# Activity list
• a. From the piece on physical inactivity, quote the passage that begins at the words "In its first" and stops after the words "health and wellbeing?".
• b. Answer these questions from the piece on physical inactivity:
(i) How much money did the government pledge in April 2014 to help schools with physical activity?
(ii) What yearly cost to business through absenteeism does the piece give?
(iii) How many fewer playing fields have there been since the 1980s?

# Given text
--- START ---
Today I looked back at a piece that I wrote in 2014. It was all about adult physical inactivity, which seems very relevant given the situation that many have been in for the past 12 months.
In 2013 the All Party Commission on Physical Inactivity stated:
‘The UK faces an epidemic of physical inactivity. Over the last half century we have simply stopped moving—in our schools, our work places, our towns, cities—and how we get between them. In all human history, we have never been so inactive.’
The party’s first and only report goes on to list the cost of physical inactivity to health and the economy, because the two are inextricably linked.
Of course the problem starts in childhood where physical inactivity is leading to childhood obesity but adults are no better.
At the time nearly a quarter of all adults failed to achieve 30 mins activity over the course of a week so it’s no surprise then that heart disease, diabetes and mental health problems have all increased by 25% 45% costing the UK economy £20 billion per year.
The cost to business was put at nearly £6 billion per year through absenteeism and the associated costs of employees being off work through illness.
What was not fully measured or accounted for is the rate of decline in an individuals ability to perform at work as the effects of physical inactivity take hold. Mental ill health for example might impair a persons ability for months before reaching the point that they require treatment and time off.
The All Party Commission on Physical Inactivity (APCOPI) talks about the need for exercise at school and in April 2014 the government pledged £150m to help schools facilitate and embed physical activity but what about adults?
Those adults who are in their 40s and 50s probably did have plenty of exercise at school so whilst I understand the need to create a culture that encourages activity at en early age that is no guarantee that we’ll see a decline in any of the above mentioned diseases.
In its first report into the value of the natural environment in 2011 the government stated that looking after our ‘green space’ better would be worth £30 billion a year to the economy including health and wellbeing benefits. It also highlighted the loss of green space since the 1980s: 10,000 less playing fields, 90% decline in allotments. And it stated that failure to look after, improve and enhance our green spaces would cost us £20 billion a year. The very same figure that the APCOPI arrived at.
Could there be a link between green space and our health and wellbeing?
Dr William Bird certainly thinks so and has published numerous reports linking green space with increased physical activity and a decline in the diseases identified by APCOPI as being in the ascendency.
Proximity to green space is a factor as is the variation of habitat. The closer to green space we live the more likely we are to get out and visit it. The more interesting the space is the more we will visit it. This means that a patch of grass is somewhere we will go but if it also has trees, shrubs, ponds, birds and other wildlife, we will visit more frequently.
--- END ---
# Dataset excerpt
--- START ---
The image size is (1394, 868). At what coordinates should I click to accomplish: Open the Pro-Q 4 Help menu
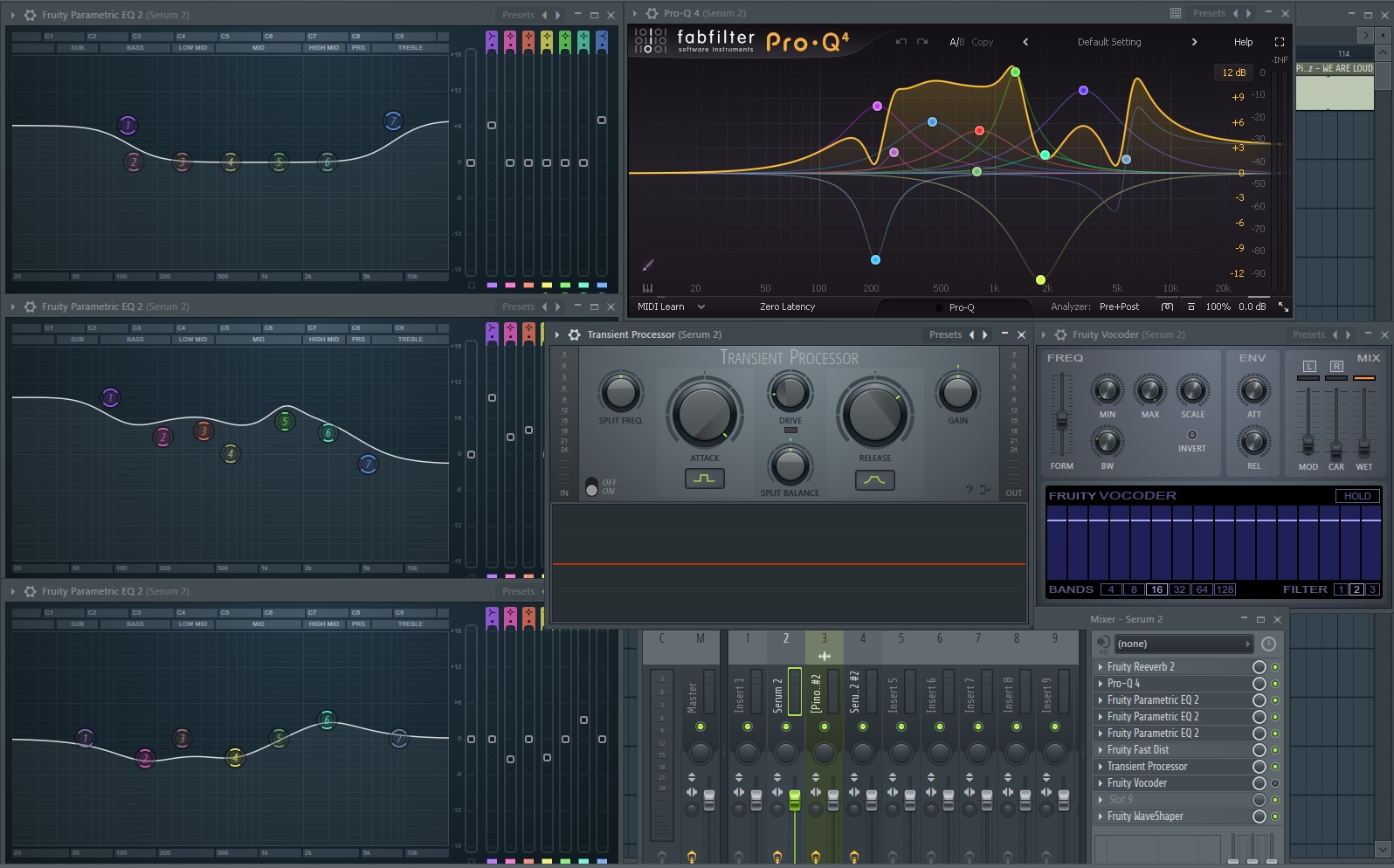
--- END ---
# Written answers
• a.
In its first report into the value of the natural environment in 2011 the government stated that looking after our ‘green space’ better would be worth £30 billion a year to the economy including health and wellbeing benefits. It also highlighted the loss of green space since the 1980s: 10,000 less playing fields, 90% decline in allotments. And it stated that failure to look after, improve and enhance our green spaces would cost us £20 billion a year. The very same figure that the APCOPI arrived at.
Could there be a link between green space and our health and wellbeing?

• b.
(i) £150m
(ii) Nearly £6 billion per year
(iii) 10,000